**Explore the material:**
A – Based on the article about "In Love and I Hate It," explain in one to three sentences why the band released the song officially as a digital download.
B – According to the article about "In Love and I Hate It," what was the song's peak position on the Norwegian Singles Chart?
C – From the article about "In Love and I Hate It," reproduce the text between "A1 singles chronology" and "their fourth studio album, Waiting for Daylight.", inclusive.

**Supplied passage:**
#####

Single by A1

from the album Waiting for Daylight
- Released: 4 August 2010
- Recorded: 2009–2010
- Length: 3:36
- Label: Universal
- Songwriters: Ben Adams, Mark Read, Christian Ingebrigtsen, Martin Sjølie, Micheal Hunter Ochs
- Producer: Micheal Hunter Ochs

A1 singles chronology
| "Don't Wanna Lose You Again" (2010) | "In Love and I Hate It" (2010) | "Waiting for Daylight" (2011) |

= In Love and I Hate It =

"In Love and I Hate It" is a song by British-Norwegian boyband A1, released as the third single from their fourth studio album, Waiting for Daylight.

==Background==
After taking a period of time out to record following the release of their Eurovision-penned release Don't Wanna Lose You Again, the band recorded a number of songs for their upcoming fourth studio album, Waiting for Daylight. On a post made on the group's official Facebook page, they claimed the intention of originally releasing "Waiting for Daylight", the album's title track, as the third single, however, at the last minute, opting to release "In Love and I Hate It" instead. The band also claimed the song was recorded with an acoustic arrangement, however, the final version features a more computerised musical beat. After the song surfaced on many filesharing websites, the band made the decision to officially release the song via digital download. The song was made available on the iTunes Store from 4 August 2010. On 10 August 2010, the single peaked at No. 13 on the Norwegian Singles Chart. The band ran a competition through their official website in which 100 lucky recipients would win a physical copy of the single, hand-signed by each member of the group. The physical single was never commercially released. The single features the original acoustic demo of the song, as mentioned in the post, as a B-side.

#####

**Provided information:**
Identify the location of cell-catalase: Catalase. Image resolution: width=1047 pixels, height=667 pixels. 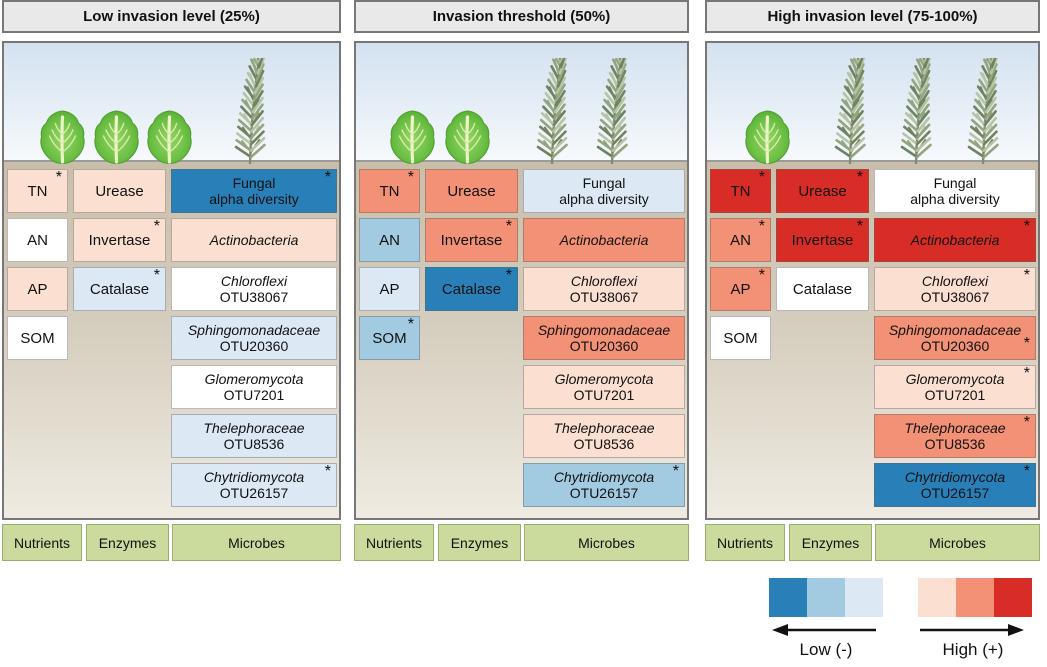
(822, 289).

#####

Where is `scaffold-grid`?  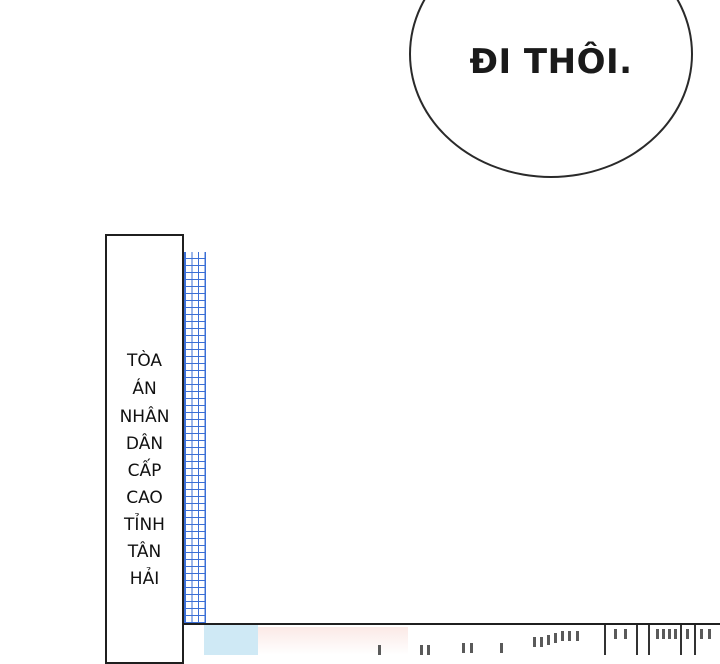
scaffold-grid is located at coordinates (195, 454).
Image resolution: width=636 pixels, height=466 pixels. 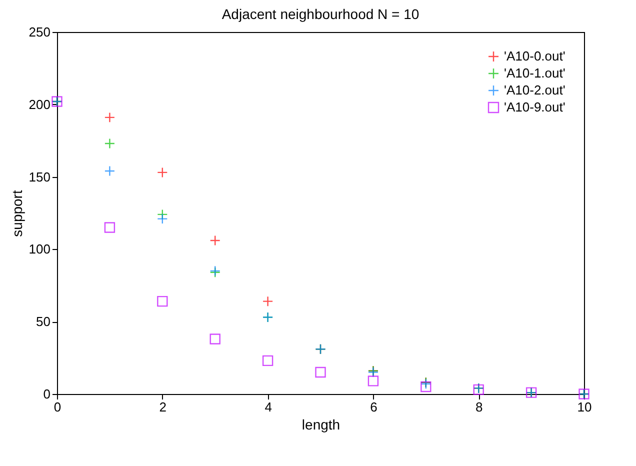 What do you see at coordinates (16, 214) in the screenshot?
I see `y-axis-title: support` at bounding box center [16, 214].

#####

**Answers per task:**
A – The band decided to release the song officially as a digital download because it had already appeared on many filesharing websites.

B – No. 13

C –
A1 singles chronology
| "Don't Wanna Lose You Again" (2010) | "In Love and I Hate It" (2010) | "Waiting for Daylight" (2011) |

= In Love and I Hate It =

"In Love and I Hate It" is a song by British-Norwegian boyband A1, released as the third single from their fourth studio album, Waiting for Daylight.